[RRFC] Support for `workspace:` protocol (Yarn 2)

[tassoevan]

What / Why

Yarn 2 has a special URL protocol for packages that should be resolved within workspaces: https://yarnpkg.com/features/workspaces#workspace-ranges-workspace Maybe it is related to a bug on Lerna.

When

• n/a

Where

• n/a

How

Try to parse workspace:xyz

Current Behavior

• Throws the error Unsupported URL Type "workspace:": workspace:xyz

Expected Behavior

• Outputs the version described at xyz/package.json.

Who

• n/a

References

• n/a

[ljharb]

I think you may want to file an RFC for this?

[isaacs]

Yes, this needs to be an RFC. Most of the change will be in https://github.com/npm/arborist (for installing) and https://github.com/npm/libnpmpublish and https://github.com/npm/libnpmpack (for publishing).

[joezappie]

I tried searching the npm/rfcs but couldn't find anything on this topic. Google brings you here when googling workspace protocol for npm. Does anyone have a link to where this is being tracked if it was submitted elsewhere?

[lukekarrys]

This has been reopened and transferred to the RFCs repo.

[cawa-93]

The ability to explicitly specify “This package must be in the workspace” reduces potential security risks.

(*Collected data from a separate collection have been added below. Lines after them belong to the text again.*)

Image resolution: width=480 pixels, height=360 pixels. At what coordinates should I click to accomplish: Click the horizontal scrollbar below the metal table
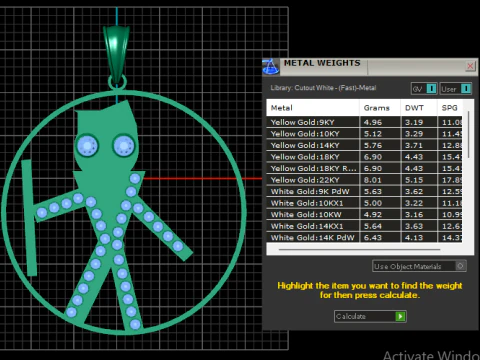tap(359, 249)
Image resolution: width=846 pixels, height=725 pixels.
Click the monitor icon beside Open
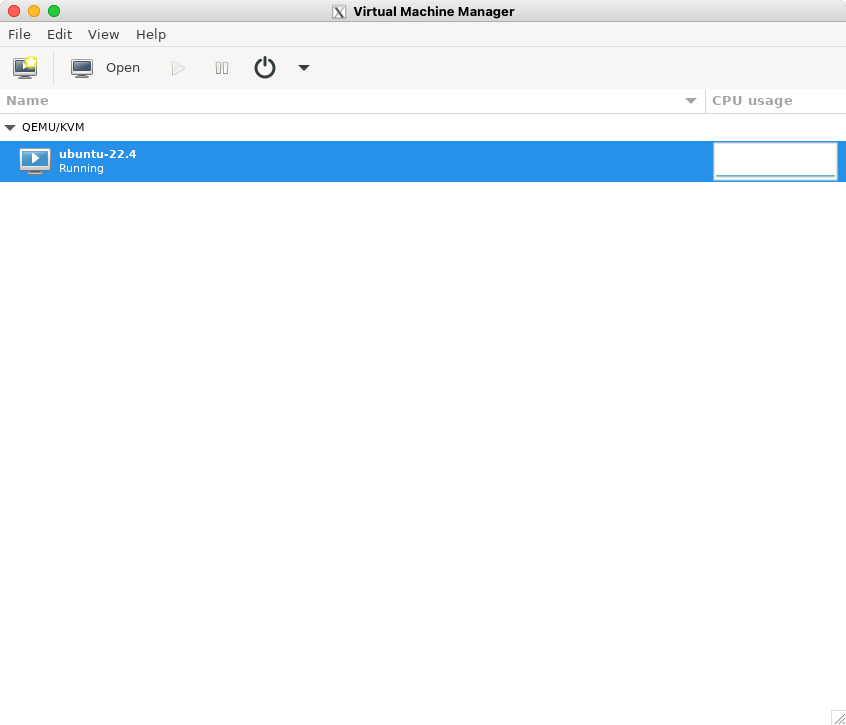tap(82, 68)
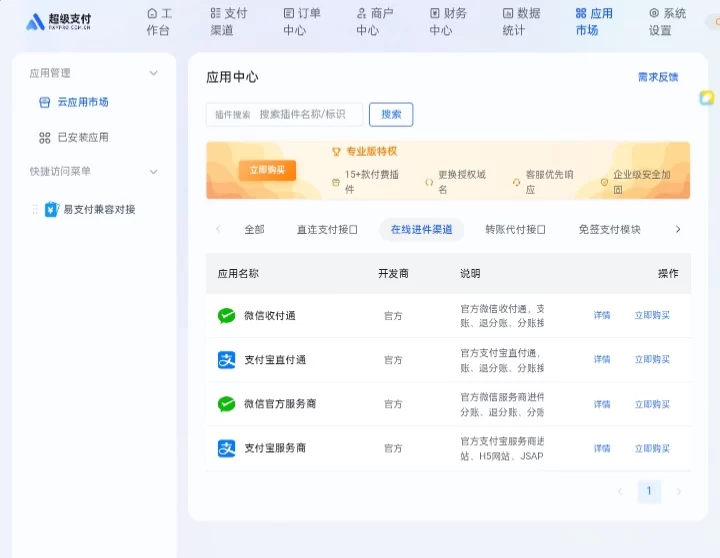Click the Alipay icon for 支付宝直付通

point(227,360)
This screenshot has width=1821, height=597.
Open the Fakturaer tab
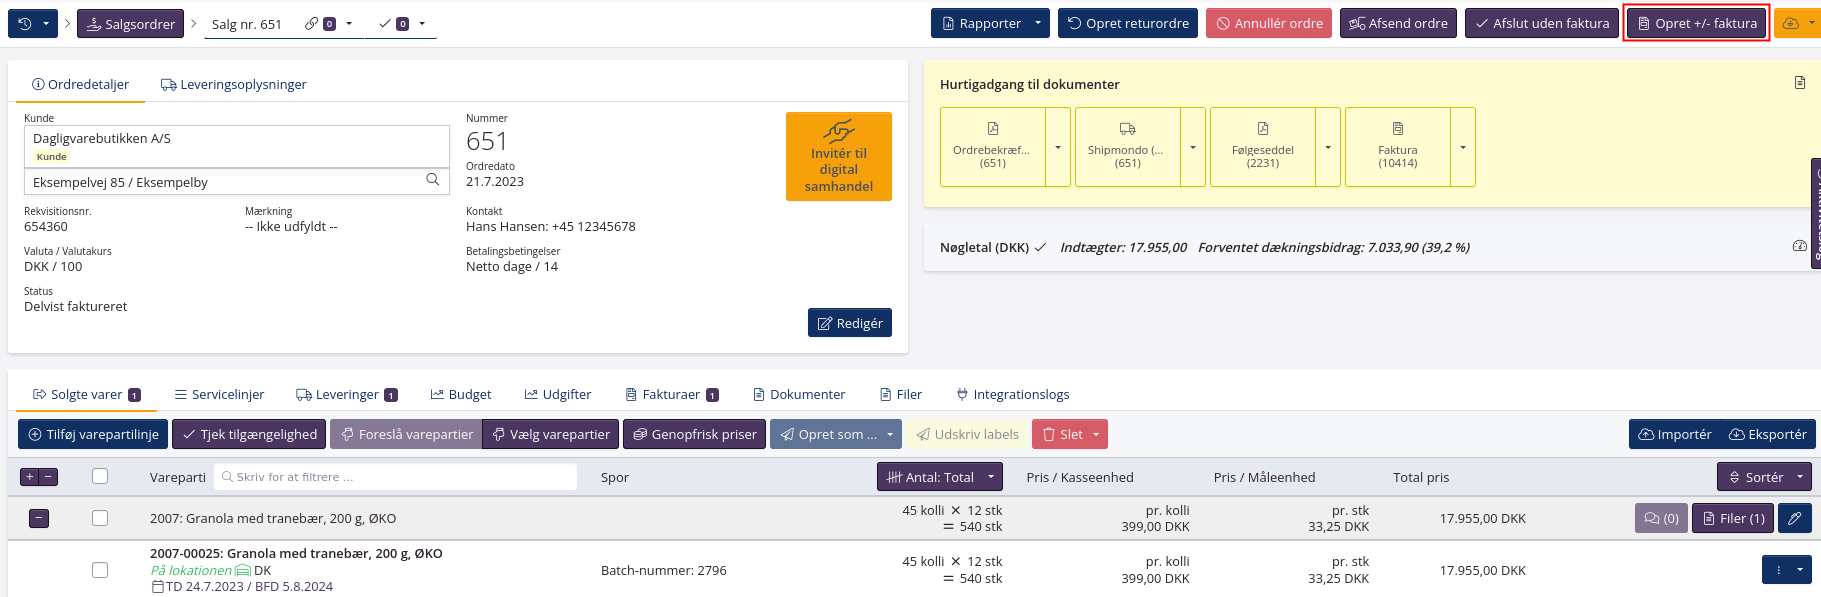671,395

Currently You can't be sure if my-package was taken from the workspace or downloaded from a third-party registry.

[ljharb]

@cawa-93 of course you can; that info is statically determinable and also present in the installed package.json.

[Shakeskeyboarde]

You're both right. But you both mean different things.

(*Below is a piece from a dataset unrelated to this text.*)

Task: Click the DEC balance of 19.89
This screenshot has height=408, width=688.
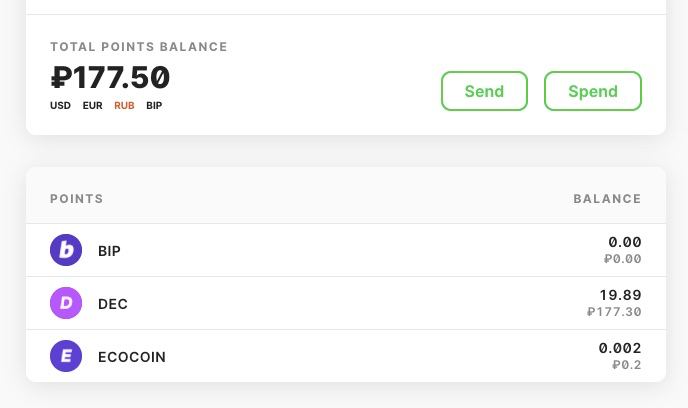Action: click(x=620, y=295)
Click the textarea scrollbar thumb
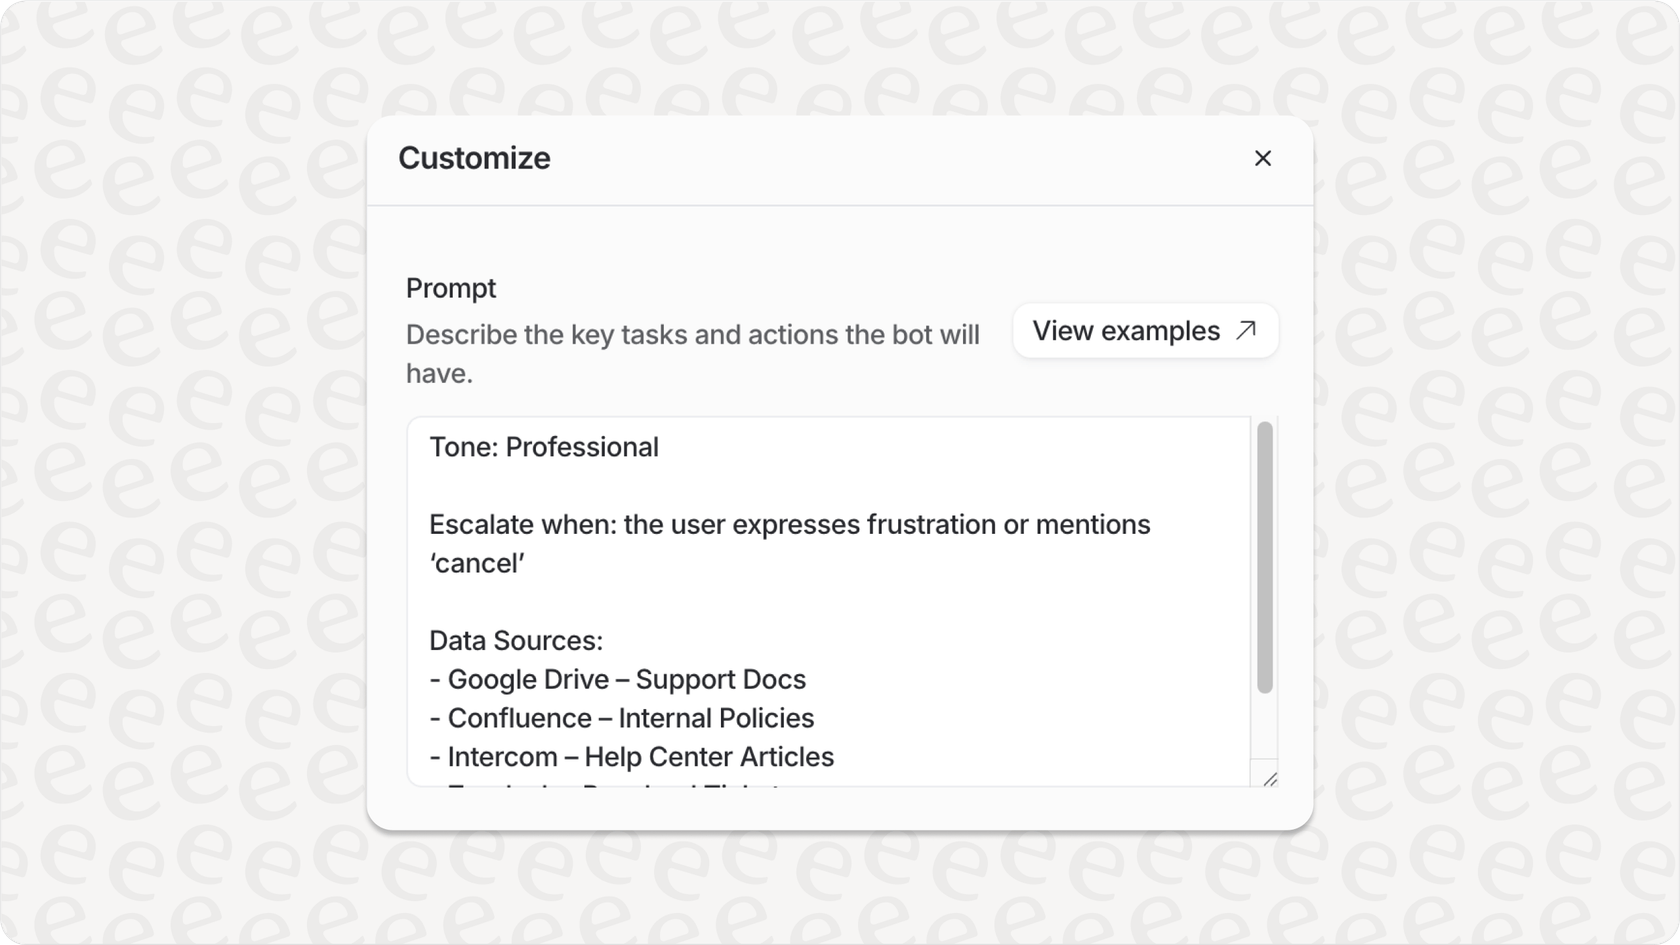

@cawa-93 means there's no declarative dependency spec that means "always use the workspace locally, and change to a registry dependency at the workspace version when publishing."

@ljharb means you can achieve the goal imperatively, even if it's not a built in feature.

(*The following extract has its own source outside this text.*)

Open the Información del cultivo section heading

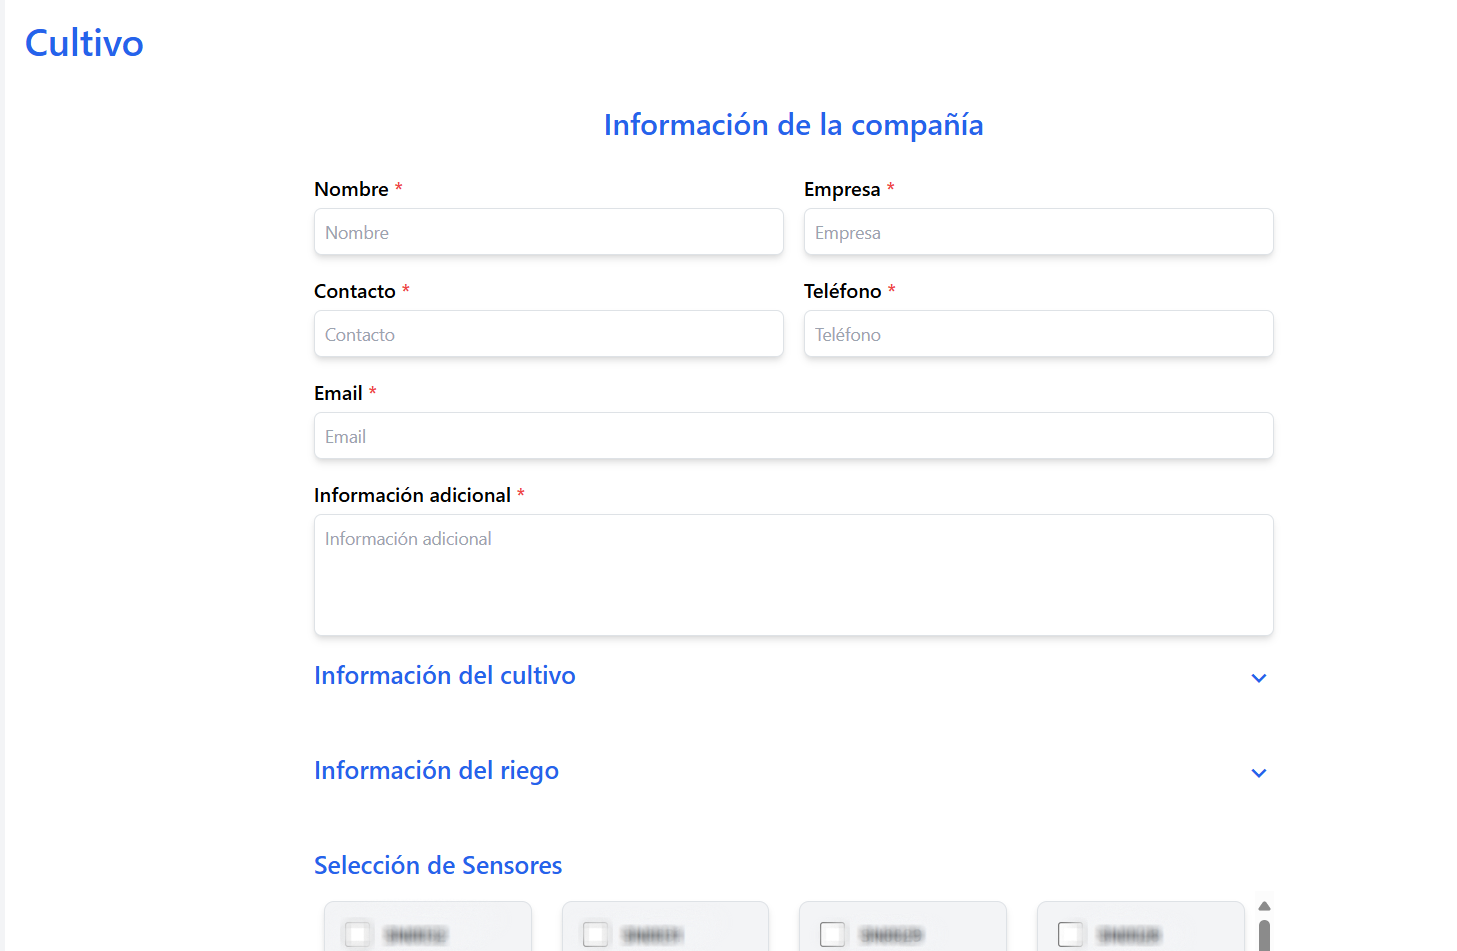point(445,676)
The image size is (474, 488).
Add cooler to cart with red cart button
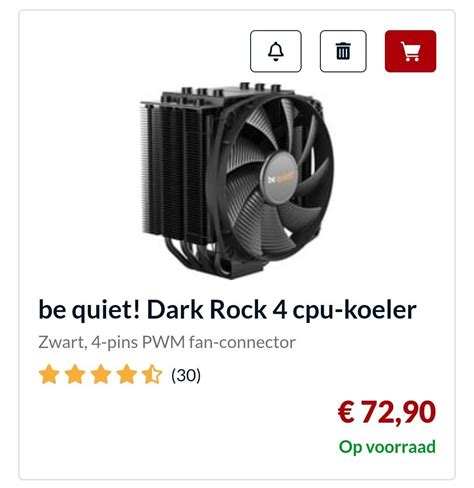click(410, 51)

To enforce proactively, you can use a file: url. But, you have to change this manually just in time for publishing, if it's not a dev dependency. Using a simple version number, especially a fixed version number, could result in pulling down a previous version from the registry, rather than using the local workspace. Alternatively, you could run a check (maybe before testing), to ensure the current dependency version matches the local workspace version. You could also just rely on your versioning tool/process to keep the versions in sync, without checking at all.

To check retroactively (after install/restore), you can use npm commands, or read the lock file, to ensure the dependency was resolved to a workspace, and not the registry.

Both (all) solutions without workspace protocol support require extra/custom steps and tooling. That overhead adds complexity, and introduces failure states that have to be handled by adding/following a stricter and less flexible development process. While process can be a good thing, it requires its own overhead.